120. 一緒がいいから
120. 一緒がいいから
「ねぇ先輩!来月バレンタインですよ!先輩はどんなチョコレートが好きですか?料理のプロの夏帆ちゃんが手作りしますから!」
そう夏帆は言ってくる。まぁ夏帆の料理が上手なのは間違いないが、自分でプロとか言うあたりもうウザい。
「あーはいはい。楽しみにしてるよ」
オレは適当に返事をする。すると夏帆はムッとした表情でオレを見てくる。
「むぅ……そんな適当な反応しないでくださいよ……。

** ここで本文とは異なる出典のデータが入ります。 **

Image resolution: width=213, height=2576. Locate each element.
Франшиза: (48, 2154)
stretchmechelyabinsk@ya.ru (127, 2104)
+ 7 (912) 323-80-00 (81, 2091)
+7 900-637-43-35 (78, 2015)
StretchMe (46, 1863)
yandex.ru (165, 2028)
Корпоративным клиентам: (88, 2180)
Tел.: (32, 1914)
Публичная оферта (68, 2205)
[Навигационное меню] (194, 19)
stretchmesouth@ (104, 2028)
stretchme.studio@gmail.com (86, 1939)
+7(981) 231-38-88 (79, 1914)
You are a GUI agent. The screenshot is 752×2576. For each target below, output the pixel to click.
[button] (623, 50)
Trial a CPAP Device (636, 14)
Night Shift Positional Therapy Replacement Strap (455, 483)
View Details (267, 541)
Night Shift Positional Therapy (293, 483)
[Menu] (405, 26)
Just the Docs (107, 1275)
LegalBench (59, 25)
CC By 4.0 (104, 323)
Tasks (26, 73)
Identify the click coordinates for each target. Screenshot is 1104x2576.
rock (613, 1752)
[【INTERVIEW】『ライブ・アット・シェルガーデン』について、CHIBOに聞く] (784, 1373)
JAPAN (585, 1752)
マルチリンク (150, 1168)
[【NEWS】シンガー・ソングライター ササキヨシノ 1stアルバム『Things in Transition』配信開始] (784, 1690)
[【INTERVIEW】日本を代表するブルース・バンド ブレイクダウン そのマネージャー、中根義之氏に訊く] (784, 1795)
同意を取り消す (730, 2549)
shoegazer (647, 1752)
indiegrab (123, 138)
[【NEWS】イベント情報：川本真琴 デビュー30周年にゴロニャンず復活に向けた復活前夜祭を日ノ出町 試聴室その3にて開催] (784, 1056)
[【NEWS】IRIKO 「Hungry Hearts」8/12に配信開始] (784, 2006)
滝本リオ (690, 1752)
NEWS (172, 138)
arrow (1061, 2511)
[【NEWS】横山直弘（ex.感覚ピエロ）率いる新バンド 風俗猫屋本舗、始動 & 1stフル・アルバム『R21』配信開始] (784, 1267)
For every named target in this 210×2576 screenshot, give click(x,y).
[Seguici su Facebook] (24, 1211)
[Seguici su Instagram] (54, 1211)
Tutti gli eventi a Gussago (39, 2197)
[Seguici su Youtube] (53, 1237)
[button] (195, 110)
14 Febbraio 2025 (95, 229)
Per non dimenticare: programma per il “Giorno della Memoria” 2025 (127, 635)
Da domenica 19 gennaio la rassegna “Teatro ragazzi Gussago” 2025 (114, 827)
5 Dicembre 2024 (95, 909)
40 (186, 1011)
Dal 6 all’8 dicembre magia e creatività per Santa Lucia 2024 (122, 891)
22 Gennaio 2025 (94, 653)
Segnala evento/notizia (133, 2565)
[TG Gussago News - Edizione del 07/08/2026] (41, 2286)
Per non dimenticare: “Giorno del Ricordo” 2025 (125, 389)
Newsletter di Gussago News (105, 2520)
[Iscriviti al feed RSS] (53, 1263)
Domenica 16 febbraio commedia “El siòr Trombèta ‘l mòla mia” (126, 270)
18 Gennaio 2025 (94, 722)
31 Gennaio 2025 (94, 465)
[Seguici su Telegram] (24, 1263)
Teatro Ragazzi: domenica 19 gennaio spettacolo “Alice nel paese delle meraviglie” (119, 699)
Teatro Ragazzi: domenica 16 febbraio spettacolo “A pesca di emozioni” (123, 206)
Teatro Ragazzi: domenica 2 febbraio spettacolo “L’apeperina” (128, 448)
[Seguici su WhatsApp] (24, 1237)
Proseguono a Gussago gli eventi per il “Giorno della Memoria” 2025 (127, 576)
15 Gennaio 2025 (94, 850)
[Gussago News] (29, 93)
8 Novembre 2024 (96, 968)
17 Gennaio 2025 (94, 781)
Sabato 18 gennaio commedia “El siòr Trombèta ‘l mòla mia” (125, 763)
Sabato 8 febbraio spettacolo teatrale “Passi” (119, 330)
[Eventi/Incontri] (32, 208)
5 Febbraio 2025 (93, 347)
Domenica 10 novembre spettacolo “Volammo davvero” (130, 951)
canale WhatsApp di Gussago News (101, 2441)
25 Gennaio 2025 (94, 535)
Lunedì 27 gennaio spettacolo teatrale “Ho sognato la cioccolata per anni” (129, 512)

もっとこう『夏帆の手作りチョコレートが食べれるのか!?やったぜ!』みたいな感じになってくれてもいいじゃないですか……」
「だってお前料理上手いんだからチョコレートも美味いと想像がつくしな」
「そ、それはそうなんですけど……それならチョコレートじゃなくて夏帆が食べたいとか言ってくださいよぉ!」
「そんなこと言わねぇだろ!」
なに言ってんだこいつは。本当に疲れるんだが。
「まぁいいです。バレンタインは土曜日なので先輩の家のキッチンを借りますね。あと冬花先輩も呼びますから」
「は?なんで黒崎まで?」
「え?冬花先輩がチョコレート作るのを教えてほしいって言ってたので」
「ならお前の家か黒崎の家でやれよ!なんでオレの部屋なんだよ?」
「そんなの決まってるじゃないですか!私が先輩と一緒にいたいんですよ!ダメですか!?」
うぜぇ。なんだよその謎理論は。意味がわかんねぇぞ。でもなんか断れない自分がいるんだけど……。
「……わかったよ。好きにしろよ」
「ありがとうございますっ!!さすが先輩!優しい!大好き!」
夏帆は満面の笑みを浮かべながら抱きついてきた。くそっ。可愛いから許すしかないじゃないか……。今年の2月14日は賑やかなことになりそうだな。